▶ [Problem details]: Could the data below please be reproduced word for word, without the pictures?

[Saved entries]
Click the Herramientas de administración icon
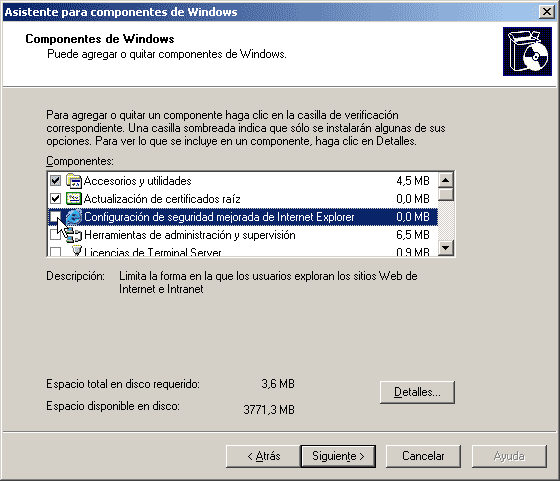This screenshot has height=481, width=560. tap(74, 235)
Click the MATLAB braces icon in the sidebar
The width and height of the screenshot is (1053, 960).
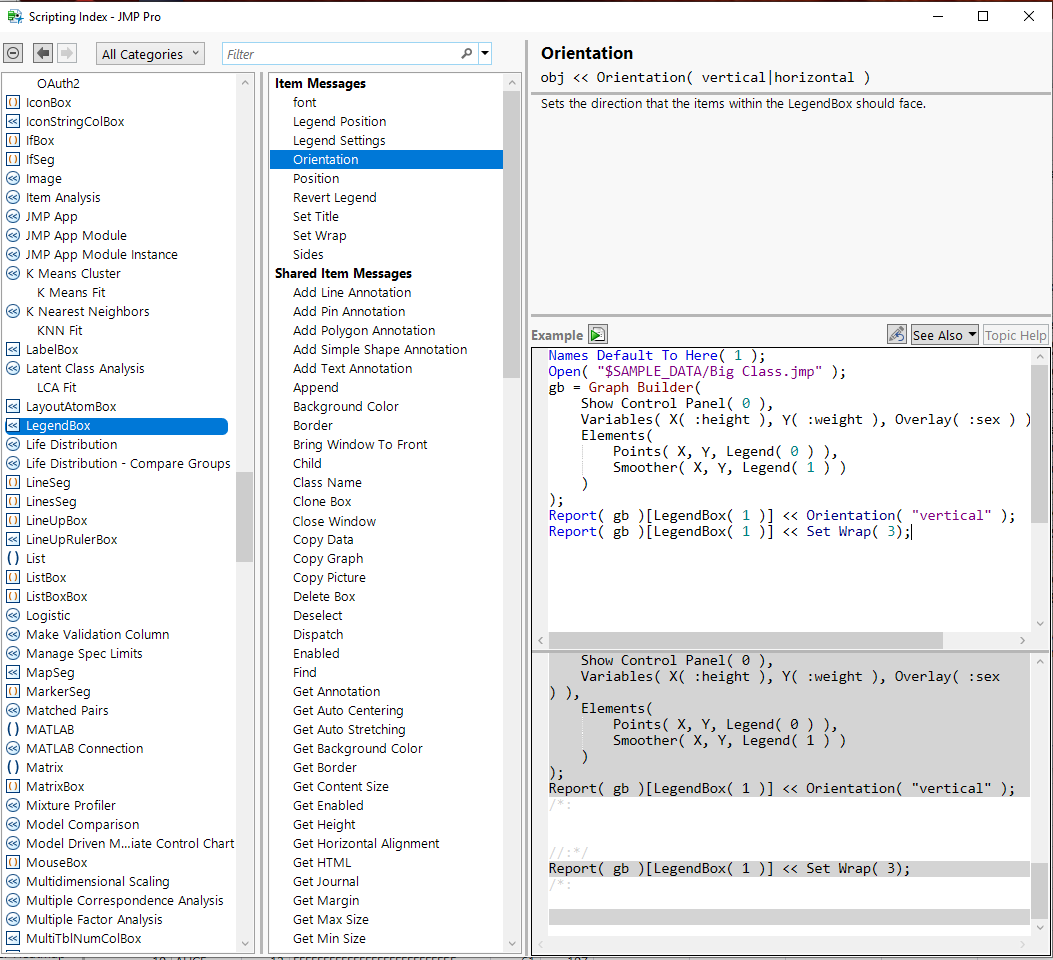coord(11,729)
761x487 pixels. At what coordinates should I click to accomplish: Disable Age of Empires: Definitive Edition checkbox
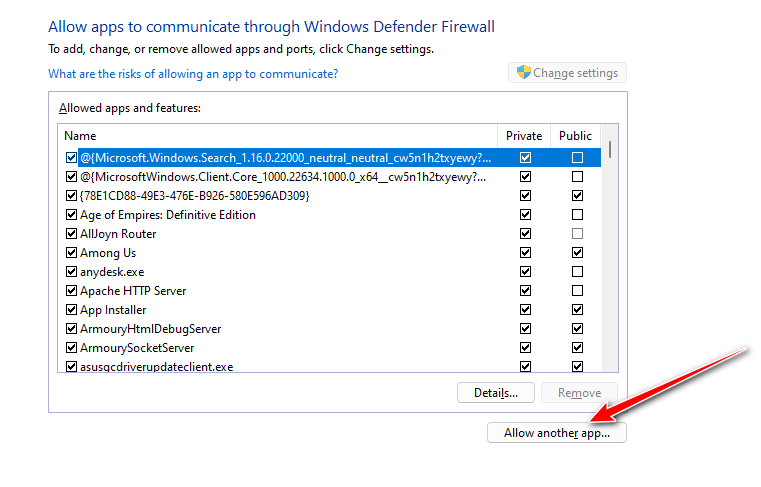click(71, 215)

▶ [Finished task]:
Click the Herramientas de administración icon
This screenshot has height=481, width=560. tap(74, 235)
Click the MATLAB braces icon in the sidebar
The width and height of the screenshot is (1053, 960).
coord(11,729)
761x487 pixels. At what coordinates should I click to accomplish: Disable Age of Empires: Definitive Edition checkbox
click(71, 215)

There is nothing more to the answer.